Exercise brief:
Each record must come back unchanged in your answer, stripped of its images.

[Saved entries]
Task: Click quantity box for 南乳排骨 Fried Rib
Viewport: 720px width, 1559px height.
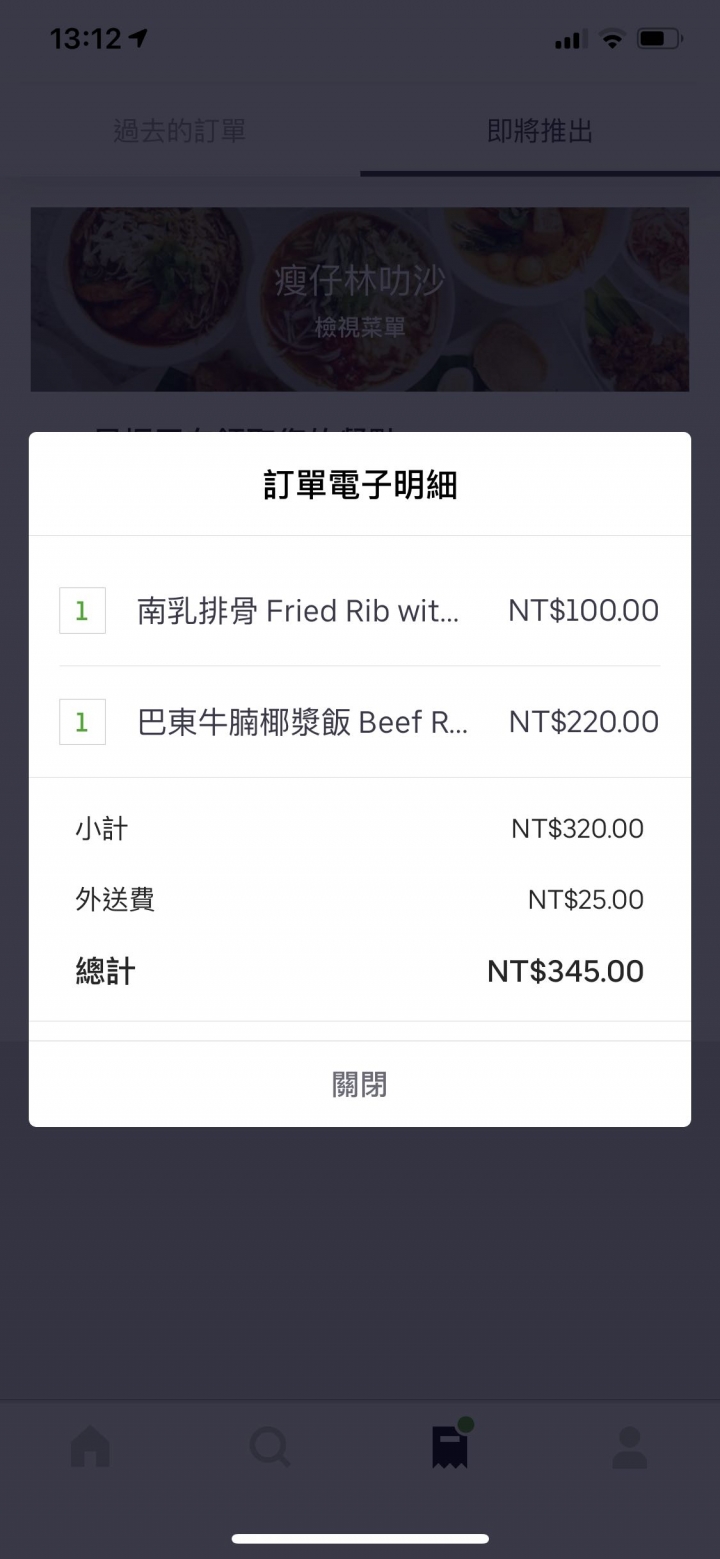Action: click(x=82, y=611)
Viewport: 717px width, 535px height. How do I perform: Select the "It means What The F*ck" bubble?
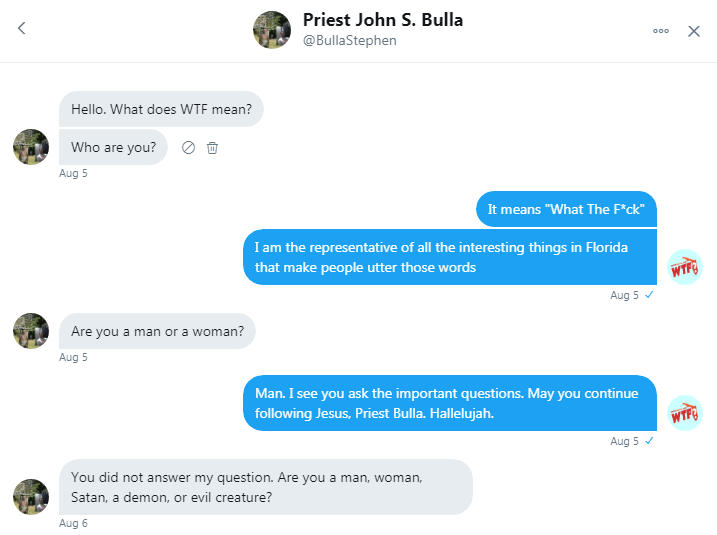tap(566, 209)
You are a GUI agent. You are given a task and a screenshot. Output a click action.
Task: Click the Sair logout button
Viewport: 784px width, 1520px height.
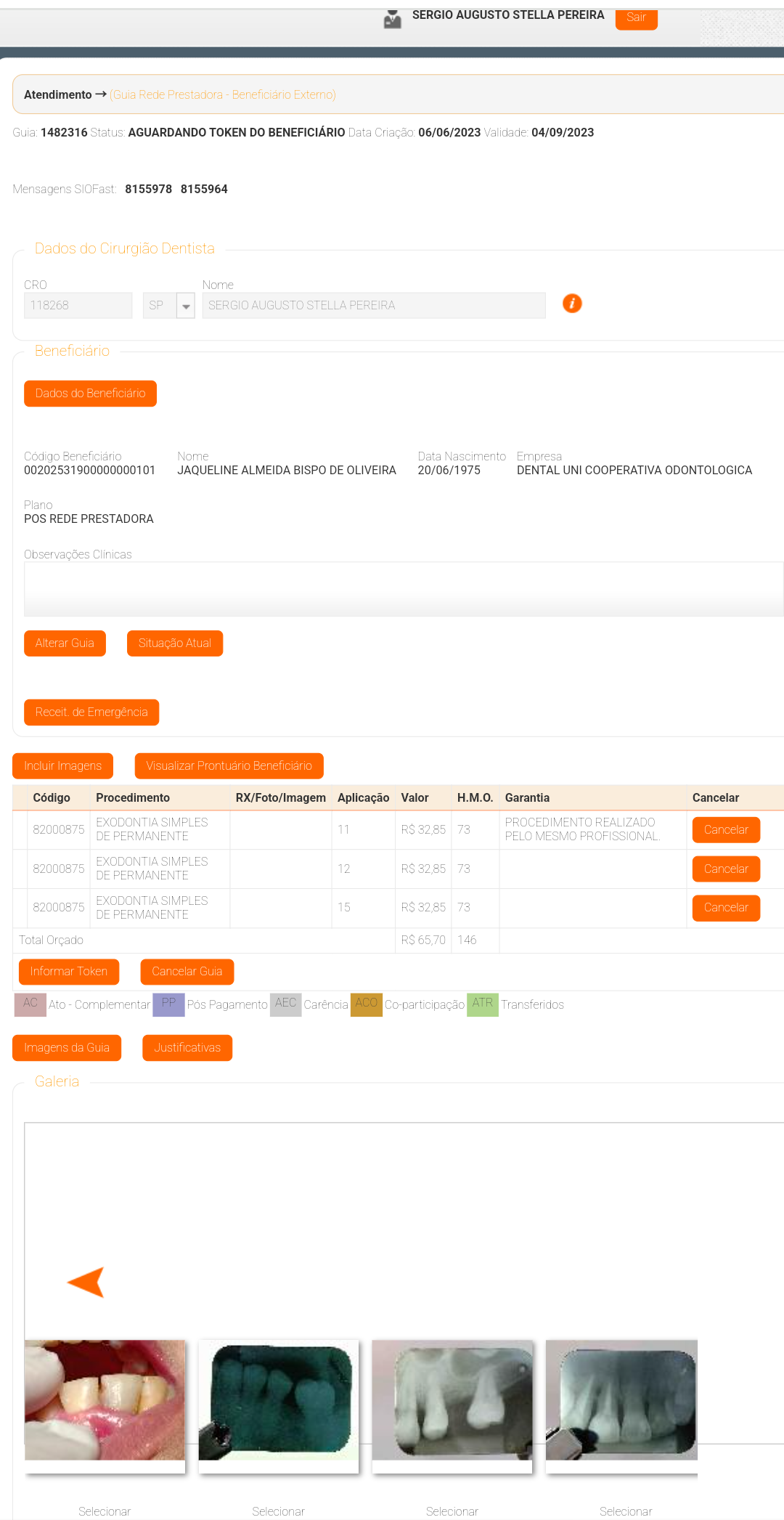click(636, 17)
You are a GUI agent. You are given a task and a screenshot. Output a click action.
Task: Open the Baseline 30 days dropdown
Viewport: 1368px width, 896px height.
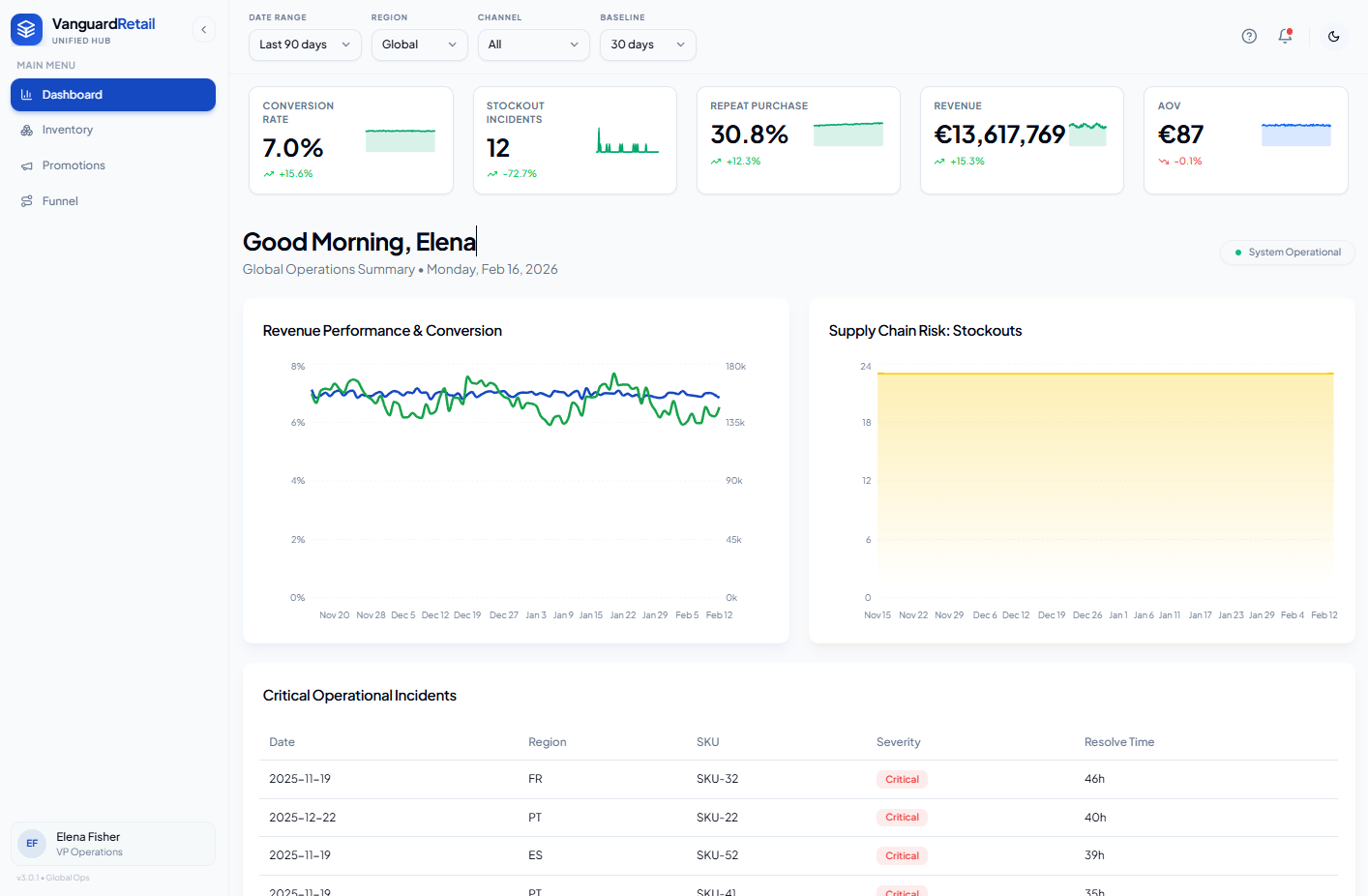648,45
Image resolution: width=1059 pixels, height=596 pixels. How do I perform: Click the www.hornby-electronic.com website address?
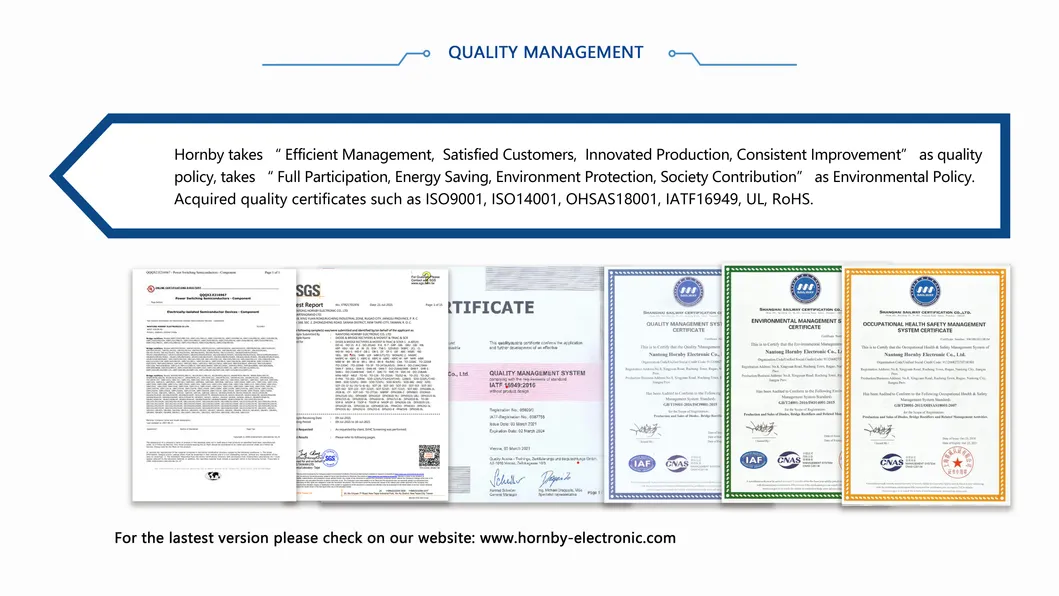coord(578,538)
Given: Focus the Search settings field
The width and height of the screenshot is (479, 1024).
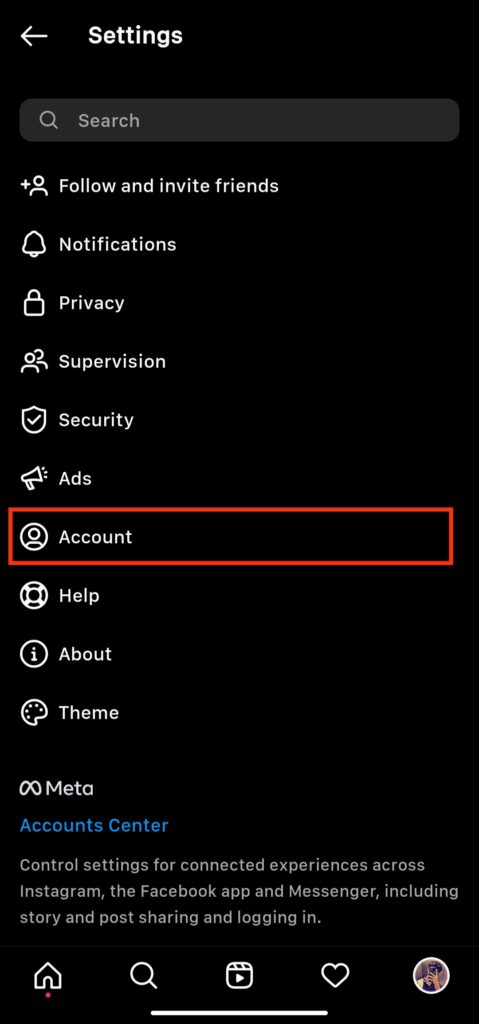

Response to this exercise:
Task: Click quantity box for 南乳排骨 Fried Rib
Viewport: 720px width, 1559px height.
Action: click(x=82, y=611)
Viewport: 717px width, 535px height. How do I perform: Select the "It means What The F*ck" bubble?
tap(566, 209)
You are a GUI agent. You are given a task and a screenshot. Output a click action.
Task: Click the Sair logout button
Viewport: 784px width, 1520px height.
click(636, 17)
You are a GUI agent. You are given a task and a screenshot. Output a click action.
Task: Open the Baseline 30 days dropdown
Viewport: 1368px width, 896px height.
648,45
Image resolution: width=1059 pixels, height=596 pixels. How do I perform: Click the www.hornby-electronic.com website address?
coord(578,538)
Given: Focus the Search settings field
The width and height of the screenshot is (479, 1024).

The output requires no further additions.